------ Data under study
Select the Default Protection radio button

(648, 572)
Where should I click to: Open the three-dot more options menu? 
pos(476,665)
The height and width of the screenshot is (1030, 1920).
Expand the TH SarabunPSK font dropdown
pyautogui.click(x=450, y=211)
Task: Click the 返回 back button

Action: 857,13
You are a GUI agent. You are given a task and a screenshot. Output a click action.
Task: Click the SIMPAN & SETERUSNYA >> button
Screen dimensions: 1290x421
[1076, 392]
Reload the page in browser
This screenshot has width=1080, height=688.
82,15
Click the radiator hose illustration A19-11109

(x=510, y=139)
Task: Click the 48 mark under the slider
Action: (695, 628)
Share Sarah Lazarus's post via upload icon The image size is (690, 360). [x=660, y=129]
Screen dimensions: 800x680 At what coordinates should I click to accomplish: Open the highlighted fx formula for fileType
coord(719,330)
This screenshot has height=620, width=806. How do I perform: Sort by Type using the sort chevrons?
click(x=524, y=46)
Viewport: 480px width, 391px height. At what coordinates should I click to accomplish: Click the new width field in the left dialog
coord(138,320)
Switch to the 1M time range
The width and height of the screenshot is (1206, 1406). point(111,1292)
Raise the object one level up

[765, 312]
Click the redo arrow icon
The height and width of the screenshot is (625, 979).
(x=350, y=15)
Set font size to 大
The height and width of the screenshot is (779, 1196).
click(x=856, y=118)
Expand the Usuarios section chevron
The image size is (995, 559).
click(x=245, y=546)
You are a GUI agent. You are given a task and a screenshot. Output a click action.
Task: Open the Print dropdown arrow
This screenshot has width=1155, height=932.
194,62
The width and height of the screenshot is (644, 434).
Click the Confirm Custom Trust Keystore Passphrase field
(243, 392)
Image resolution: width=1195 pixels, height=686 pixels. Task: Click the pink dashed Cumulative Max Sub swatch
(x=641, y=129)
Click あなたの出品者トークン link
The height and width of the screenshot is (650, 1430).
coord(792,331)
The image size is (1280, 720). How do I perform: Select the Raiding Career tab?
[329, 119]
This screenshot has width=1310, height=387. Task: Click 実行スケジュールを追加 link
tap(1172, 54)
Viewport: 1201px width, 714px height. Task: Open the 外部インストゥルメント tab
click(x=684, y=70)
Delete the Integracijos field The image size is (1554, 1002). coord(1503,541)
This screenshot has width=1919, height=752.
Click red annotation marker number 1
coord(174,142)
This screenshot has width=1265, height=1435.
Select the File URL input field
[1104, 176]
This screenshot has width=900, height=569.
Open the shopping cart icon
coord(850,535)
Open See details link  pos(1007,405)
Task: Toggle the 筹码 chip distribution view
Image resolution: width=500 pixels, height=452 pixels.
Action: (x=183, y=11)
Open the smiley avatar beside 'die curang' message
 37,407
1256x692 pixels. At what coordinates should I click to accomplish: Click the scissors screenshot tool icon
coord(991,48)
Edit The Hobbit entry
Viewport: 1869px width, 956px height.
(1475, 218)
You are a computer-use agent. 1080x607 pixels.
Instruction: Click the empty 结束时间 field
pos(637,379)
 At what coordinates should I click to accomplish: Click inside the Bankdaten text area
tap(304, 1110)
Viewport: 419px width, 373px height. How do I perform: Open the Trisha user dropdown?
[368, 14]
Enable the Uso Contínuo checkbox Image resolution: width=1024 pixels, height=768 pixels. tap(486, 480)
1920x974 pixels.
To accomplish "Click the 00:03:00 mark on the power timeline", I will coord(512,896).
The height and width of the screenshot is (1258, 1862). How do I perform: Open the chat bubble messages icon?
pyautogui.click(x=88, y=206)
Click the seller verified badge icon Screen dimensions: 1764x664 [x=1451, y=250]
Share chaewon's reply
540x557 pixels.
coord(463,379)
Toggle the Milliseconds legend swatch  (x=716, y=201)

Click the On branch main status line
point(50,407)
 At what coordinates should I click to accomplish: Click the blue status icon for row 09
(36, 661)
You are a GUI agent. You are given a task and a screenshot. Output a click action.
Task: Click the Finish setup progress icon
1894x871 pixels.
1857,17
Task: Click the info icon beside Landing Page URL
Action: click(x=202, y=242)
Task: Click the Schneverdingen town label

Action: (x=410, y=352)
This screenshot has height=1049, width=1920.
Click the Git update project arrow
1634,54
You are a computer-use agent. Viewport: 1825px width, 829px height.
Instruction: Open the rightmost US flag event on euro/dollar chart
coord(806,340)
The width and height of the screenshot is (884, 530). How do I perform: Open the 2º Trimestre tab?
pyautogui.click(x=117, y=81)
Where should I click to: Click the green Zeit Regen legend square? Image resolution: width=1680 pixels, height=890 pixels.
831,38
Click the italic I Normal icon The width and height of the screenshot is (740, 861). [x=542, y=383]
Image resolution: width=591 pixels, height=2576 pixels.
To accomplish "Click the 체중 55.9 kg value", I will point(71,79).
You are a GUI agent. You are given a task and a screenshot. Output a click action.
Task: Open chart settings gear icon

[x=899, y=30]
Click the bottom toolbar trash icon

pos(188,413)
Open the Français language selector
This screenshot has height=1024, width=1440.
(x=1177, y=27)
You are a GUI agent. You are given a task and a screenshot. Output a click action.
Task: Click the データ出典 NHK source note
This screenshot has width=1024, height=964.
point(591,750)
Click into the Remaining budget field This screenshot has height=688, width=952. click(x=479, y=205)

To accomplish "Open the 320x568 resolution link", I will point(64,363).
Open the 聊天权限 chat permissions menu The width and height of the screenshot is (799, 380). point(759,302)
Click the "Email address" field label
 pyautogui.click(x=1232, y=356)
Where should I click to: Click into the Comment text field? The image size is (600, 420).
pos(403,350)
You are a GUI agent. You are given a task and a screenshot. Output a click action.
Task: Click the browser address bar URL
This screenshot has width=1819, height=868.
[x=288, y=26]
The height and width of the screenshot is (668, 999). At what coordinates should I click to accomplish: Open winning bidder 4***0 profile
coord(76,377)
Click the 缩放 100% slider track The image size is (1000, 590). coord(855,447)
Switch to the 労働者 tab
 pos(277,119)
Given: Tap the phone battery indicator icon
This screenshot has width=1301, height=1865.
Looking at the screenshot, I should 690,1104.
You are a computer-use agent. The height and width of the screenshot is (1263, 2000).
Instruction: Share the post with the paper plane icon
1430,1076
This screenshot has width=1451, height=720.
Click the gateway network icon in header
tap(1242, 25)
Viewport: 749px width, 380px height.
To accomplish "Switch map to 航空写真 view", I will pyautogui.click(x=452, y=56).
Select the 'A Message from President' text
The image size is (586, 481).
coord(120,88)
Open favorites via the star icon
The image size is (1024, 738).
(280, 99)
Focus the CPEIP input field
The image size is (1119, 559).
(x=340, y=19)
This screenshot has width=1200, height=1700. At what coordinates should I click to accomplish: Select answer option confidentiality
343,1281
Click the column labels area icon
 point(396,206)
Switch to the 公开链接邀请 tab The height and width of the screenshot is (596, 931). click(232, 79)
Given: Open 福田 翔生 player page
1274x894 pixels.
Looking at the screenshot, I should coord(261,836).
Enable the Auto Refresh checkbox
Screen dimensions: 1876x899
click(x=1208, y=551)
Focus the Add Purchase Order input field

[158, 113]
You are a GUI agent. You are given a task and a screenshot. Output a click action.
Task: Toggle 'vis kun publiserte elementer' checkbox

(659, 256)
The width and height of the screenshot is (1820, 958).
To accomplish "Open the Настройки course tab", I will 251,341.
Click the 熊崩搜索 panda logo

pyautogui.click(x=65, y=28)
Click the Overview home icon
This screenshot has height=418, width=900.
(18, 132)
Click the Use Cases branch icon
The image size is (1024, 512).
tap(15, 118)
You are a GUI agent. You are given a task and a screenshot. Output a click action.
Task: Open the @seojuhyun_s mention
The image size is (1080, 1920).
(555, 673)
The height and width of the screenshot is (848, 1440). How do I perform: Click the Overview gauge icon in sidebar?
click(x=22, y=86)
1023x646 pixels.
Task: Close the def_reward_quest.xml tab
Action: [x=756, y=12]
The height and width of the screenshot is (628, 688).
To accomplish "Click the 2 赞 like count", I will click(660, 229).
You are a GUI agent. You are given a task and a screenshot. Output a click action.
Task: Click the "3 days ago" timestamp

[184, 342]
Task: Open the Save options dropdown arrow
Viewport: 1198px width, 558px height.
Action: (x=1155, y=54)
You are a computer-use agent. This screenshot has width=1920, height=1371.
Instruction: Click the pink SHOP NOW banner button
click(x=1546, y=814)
------------
_Required action_
Once you have checked each line above for the string "computer", state how many lines contain it and add nothing more.

_Result of this exercise_
4